The combined pressure and increasing isolation heaped on South Africa eventually broke the system. The dismantling of Apartheid officially began in 1990 after negotiations between President FW De Klerk and the African National Congress leader Nelson Mandela, still in jail at the time on Robben Island.
The first historic one-man-one-vote elections in 1994 swept the ANC to power and Mandela became the country's iconic president. Mandela earned enormous international respect for leading South Africa into democracy with a message of forgiveness and reconciliation. The fears of white citizens that there would be blood in their rich suburban streets saw a stream of skilled but scared people abandon the country. Their fears proved largely unfounded, although the damage done by Apartheid is far from resolved.
Today South Africa’s financial systems are among the most sophisticated in the world and its constitution is hailed as one of the most liberal. The biggest problem left by Apartheid’s legacy is the lack of decent infrastructure for the majority of the population, with a mostly poor education system, no real healthcare system except for private healthcare schemes and massive unemployment with a population never trained for the information era.

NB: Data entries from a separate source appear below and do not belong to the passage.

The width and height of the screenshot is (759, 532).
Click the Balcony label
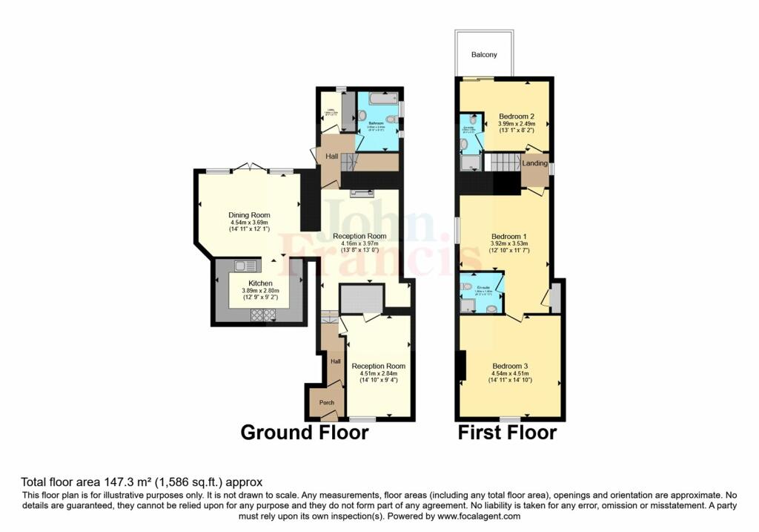[484, 55]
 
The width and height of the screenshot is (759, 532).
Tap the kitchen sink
[245, 266]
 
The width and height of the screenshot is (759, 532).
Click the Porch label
[326, 402]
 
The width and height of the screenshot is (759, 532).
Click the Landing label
[534, 163]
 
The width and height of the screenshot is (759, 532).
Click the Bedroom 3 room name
[510, 366]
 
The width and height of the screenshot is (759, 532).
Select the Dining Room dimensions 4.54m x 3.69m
[249, 223]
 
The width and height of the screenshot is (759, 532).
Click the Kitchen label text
[260, 283]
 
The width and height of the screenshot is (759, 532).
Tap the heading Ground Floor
[304, 433]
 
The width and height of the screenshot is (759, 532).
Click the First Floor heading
[507, 433]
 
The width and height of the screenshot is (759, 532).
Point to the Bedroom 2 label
[516, 116]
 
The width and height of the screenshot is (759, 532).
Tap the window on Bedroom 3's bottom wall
[509, 419]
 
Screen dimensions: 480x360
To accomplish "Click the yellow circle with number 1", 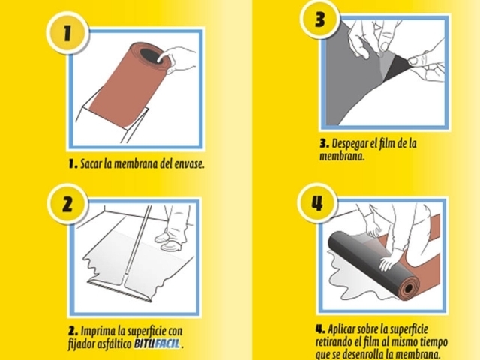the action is click(68, 33).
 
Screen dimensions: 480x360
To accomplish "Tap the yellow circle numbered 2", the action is click(68, 204).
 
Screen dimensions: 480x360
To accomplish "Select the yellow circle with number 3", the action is click(320, 19).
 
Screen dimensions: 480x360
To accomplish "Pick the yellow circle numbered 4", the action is click(317, 203).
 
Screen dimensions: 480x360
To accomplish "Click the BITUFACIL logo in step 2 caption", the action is click(157, 344).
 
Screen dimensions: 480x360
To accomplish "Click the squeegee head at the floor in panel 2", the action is click(119, 288).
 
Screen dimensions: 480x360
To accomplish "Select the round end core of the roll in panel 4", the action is click(408, 288).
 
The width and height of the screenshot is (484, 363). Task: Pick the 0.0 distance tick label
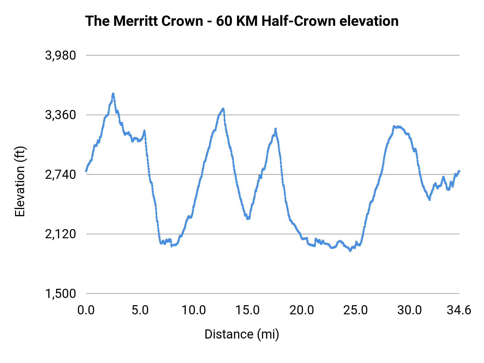tap(86, 310)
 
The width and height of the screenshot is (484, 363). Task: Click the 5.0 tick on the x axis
tap(140, 310)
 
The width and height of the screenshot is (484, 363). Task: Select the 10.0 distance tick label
tap(194, 310)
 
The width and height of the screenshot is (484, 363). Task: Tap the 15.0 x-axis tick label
tap(247, 310)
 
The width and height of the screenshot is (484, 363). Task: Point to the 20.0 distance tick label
tap(301, 310)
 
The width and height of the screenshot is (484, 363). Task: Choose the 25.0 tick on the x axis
tap(355, 310)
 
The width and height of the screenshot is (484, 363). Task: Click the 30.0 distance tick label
tap(410, 310)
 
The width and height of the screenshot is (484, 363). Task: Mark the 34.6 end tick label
tap(459, 310)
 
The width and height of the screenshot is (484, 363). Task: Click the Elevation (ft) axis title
tap(20, 182)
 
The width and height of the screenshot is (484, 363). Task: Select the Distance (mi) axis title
tap(242, 334)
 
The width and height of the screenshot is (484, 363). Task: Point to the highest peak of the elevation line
tap(113, 94)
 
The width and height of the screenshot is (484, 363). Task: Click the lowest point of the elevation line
tap(350, 251)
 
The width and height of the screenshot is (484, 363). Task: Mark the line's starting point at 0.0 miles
tap(86, 171)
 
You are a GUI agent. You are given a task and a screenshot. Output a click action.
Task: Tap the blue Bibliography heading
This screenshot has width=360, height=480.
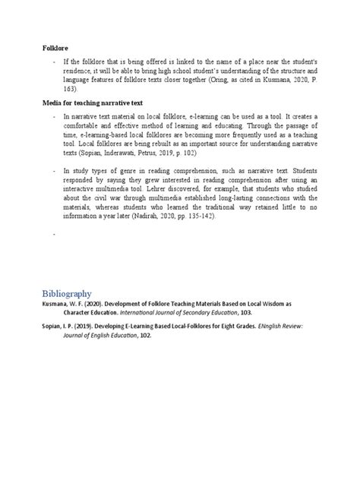67,293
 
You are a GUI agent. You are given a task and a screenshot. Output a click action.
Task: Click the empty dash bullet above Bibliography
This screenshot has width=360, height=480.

Despite the problems, most South Africans still have optimism and an enthusiastic desire to make the country to live up to its promise as the Rainbow Nation.
A vast, interior plateau has sharp escarpments that rise above the lowland plains. Mountainous regions include the Drakensberg and Magaliesberg.
The west coast is arid, while the south and southeast coasts are semi-arid, with vegetation fringed by sandy beaches and rocky coves. In contrast, the subtropical northeast has lush wetlands and coastal forests. The wildlife viewing areas are scattered throughout the country, with the famous Kruger National Park so vast that it encloses a wide variety of eco-systems.
South Africa is also the only country in the world which has one of the six floral kingdoms entirely within its territory: the Cape floral kingdom, which stretches from Cape Town, east to just past Port Elizabeth and north to the Olifants river. It mainly contains fynbos (fine bush) - a shrubland/heathland type of vegetation with small narrow leaves and stem, which is protected within conservation areas such as the Table Mountain NP and Cape Peninsula.
People, culture and traditions
The presence of so many diverse ethnic backgrounds certainly adds some spice outside of the main business centres. Rural areas most likely to be visited by travellers include Zulu land in KwaZulu Natal where communities are based in small traditional villages with round huts (rondevals) and a few hustling, bustling relatively poor towns.
In Durban you’ll be entertained by beach-front Zulu dancers wearing full animal skin tribal regalia. A more modern form of culture is the now commercialised Gum Boot dance, performed in wellingtons and mining outfits and developed in men’s only mining hostels when entertainment was scarce.
Choosing the right riding holiday
Choosing the right riding holiday
South Africa is a horse lovers paradise - horseback safaris, trail rides through vineyards and some of the best beach riding in the world. You can choose from centre based rides or mobile trail rides - there's something for everyone.
HORSEBACK SAFARIS range from those suitable for all abilities, where there are plains game such as giraffe, zebra and antelope, to those for competent riders only, where you may encounter large game such as elephant or lion.
TRAIL RIDES allow you to explore an area from the back of a horse, whether winding your way through vineyards or cantering along deserted beaches. You may return to base each night and set off in a different direction each day, or move accommodation to explore new areas.
The best beach ride in the world: Wild Coast Trail
The best wine-tasting ride: Cape Winelands
RIDING HOLIDAYS offer you a mixture of different riding activities. Ride with game one day and along a beach the next, or try your hand at Polocrosse or swimming your horse. Kick back, relax and take things at your own pace!